Coup de bol monstrueux (ou pas) : Assad, contre toute logique, fait alors preuve d’un manque total de lucidité et décide d’utiliser une bonne dose de gaz chimiques, alors qu’on lui avait dit de ne pas taper dans le stock (petit coquin !) et que – c’est ballot – tout le monde le regardait. Quel garnement ! Certains Américains trouvent la blague un peu dure à avaler. C’est le cas de Rand Paul. C’est le cas de certains soldats américains eux-mêmes.Et là, tout va se dérouler très vite : Hollande, souple comme un verre de lampe, s’élance sur la piste aux (généraux) étoilés, décide que puisqu’il en est ainsi, on va devoir punir le responsable, Obama lui emboîte le pas, Hollande continue sa prise d’élan, Cameron prend sa respiration et fait lui aussi un premier pas, Hollande s’élance, Cameron demande un vote du parlement anglais, qui refuse toute intervention sur place. Cameron expire bruyamment. Obama l’entend, jette un coup d’œil en arrière et propose de consulter le Congrès, que tous lui savent fort défavorable. Même l’OTAN décide que bah, finalement, non. Hollande a maintenant deux belles foulées d’avance, personne n’est à côté de lui, personne ne regarde dans son sens, tout le monde semble même tourner les talons, l’air gêné. Le mur, compact, semble impossible à traverser et l’espace manque pour la galipette.

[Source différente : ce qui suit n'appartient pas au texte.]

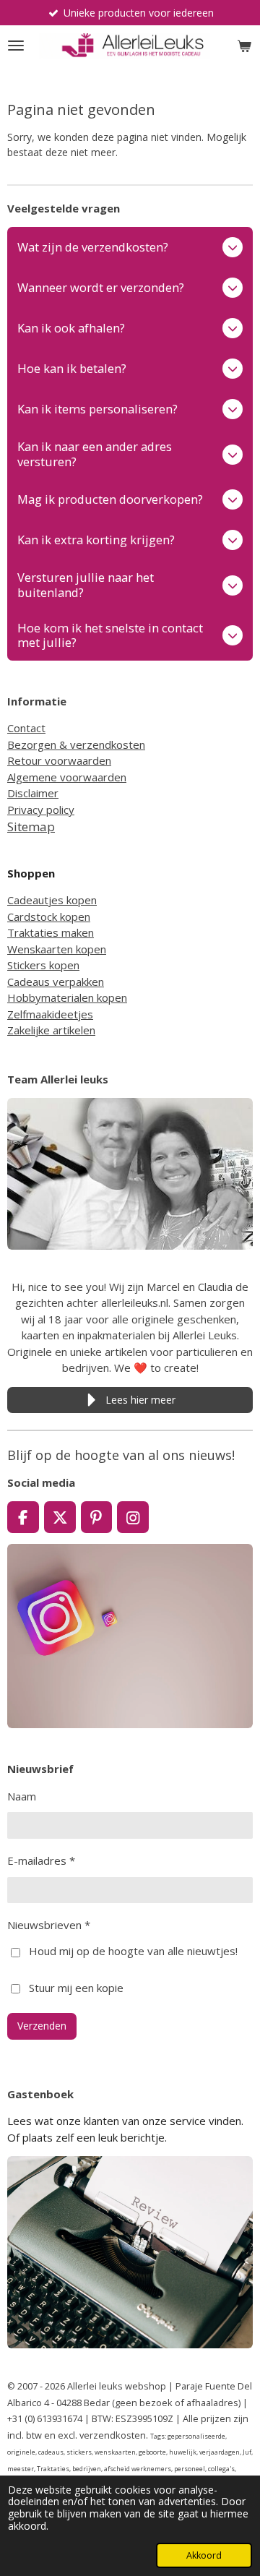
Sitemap (31, 826)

Pourtant, Hollande avait été des premiers à réclamer, lui-même, le vote du parlement concernant une précédente guerre. L’embarras du passé pèse sur Pépère. Le pied pris dans son histoire, son vol plané s’achève, tête la première, seul, à devoir partir pour une guerre qu’il n’a pas vraiment déclarée, pour un type qu’il ne connaît pas, dans une situation dont on ne voit pas comment il pourrait tirer profit, ni lui, ni l’armée, ni la France.
De toute façon, peu importe : l’issue de la pirouette, on la connaît déjà. Les os broyés, les ecchymoses et les foulures ne seront pas pour l’éléphant. Et malgré une propagande médiatique assez unilatérale, comme jadis pour le Oui européen, c’est le peuple, pourtant majoritairement contre cette intervention, qui paiera la facture. C’est le peuple qui devra s’enfiler la boulette. C’est lui (de ce côté-ci de la méditerranée ou de l’autre) qui devra essuyer la bourde, les bévues et bavures.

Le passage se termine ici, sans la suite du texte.